🤖 AI Summary
Formal properties of feedforward neural networks—particularly large vision-language models—are difficult to infer automatically. Method: We propose a formal rule extraction method grounded in latent-layer neuron activation patterns, the first systematic approach to translate neuron activation values or binary switch states into verifiable logical rules. These rules encode semantic logic explicitly, with activation patterns as premises and output behaviors as conclusions. By integrating symbolic reasoning with neural analysis, our method supports property explanation, compositional verification, robustness repair, and runtime monitoring across diverse model architectures. Contribution/Results: Experiments demonstrate strong generalization across multiple models, significantly advancing the deep integration of neural network interpretability and formal verification. The approach enables rigorous, logic-based characterization of neural behavior while maintaining scalability and practical applicability.
📝 Abstract
We present Prophecy, a tool for automatically inferring formal properties of feed-forward neural networks. Prophecy is based on the observation that a significant part of the logic of feed-forward networks is captured in the activation status of the neurons at inner layers. Prophecy works by extracting rules based on neuron activations (values or on/off statuses) as preconditions that imply certain desirable output property, e.g., the prediction being a certain class.
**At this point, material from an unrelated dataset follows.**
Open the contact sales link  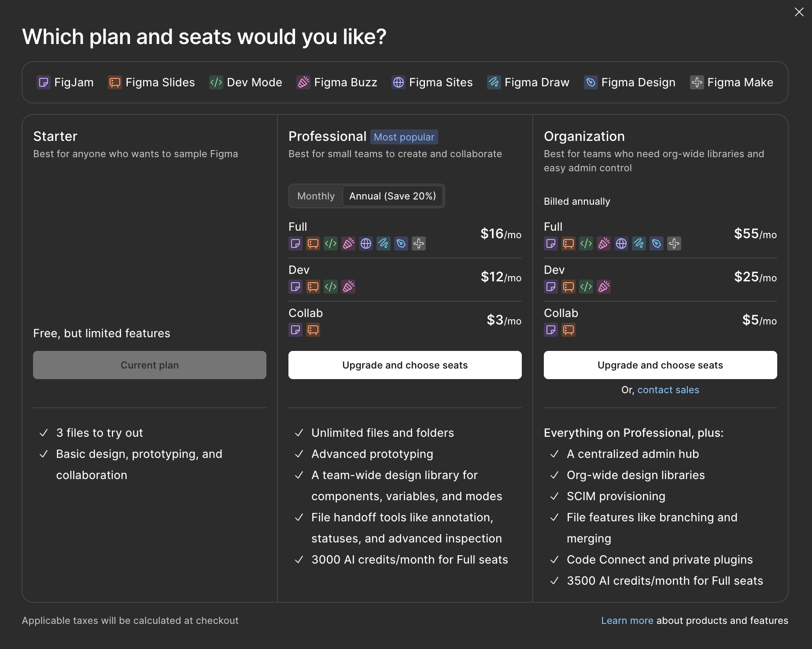tap(668, 390)
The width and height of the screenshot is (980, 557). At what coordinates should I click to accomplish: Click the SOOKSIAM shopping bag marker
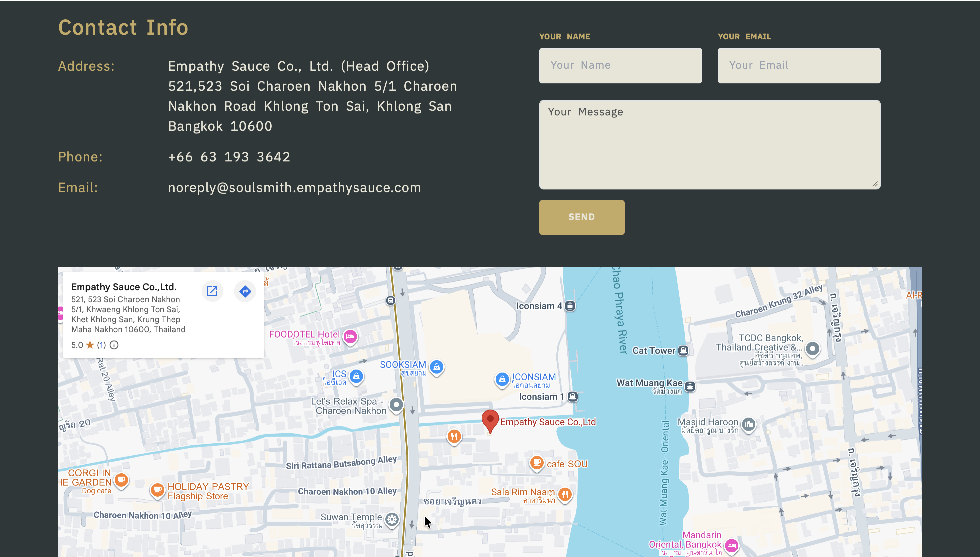[x=436, y=367]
These rules represent network properties captured in the hidden layers that imply the desired output behavior. We present the architecture of the tool, highlight its features and demonstrate its usage on different types of models and output properties. We present an overview of its applications, such as inferring and proving formal explanations of neural networks, compositional verification, run-time monitoring, repair, and others. We also show novel results highlighting its potential in the era of large vision-language models.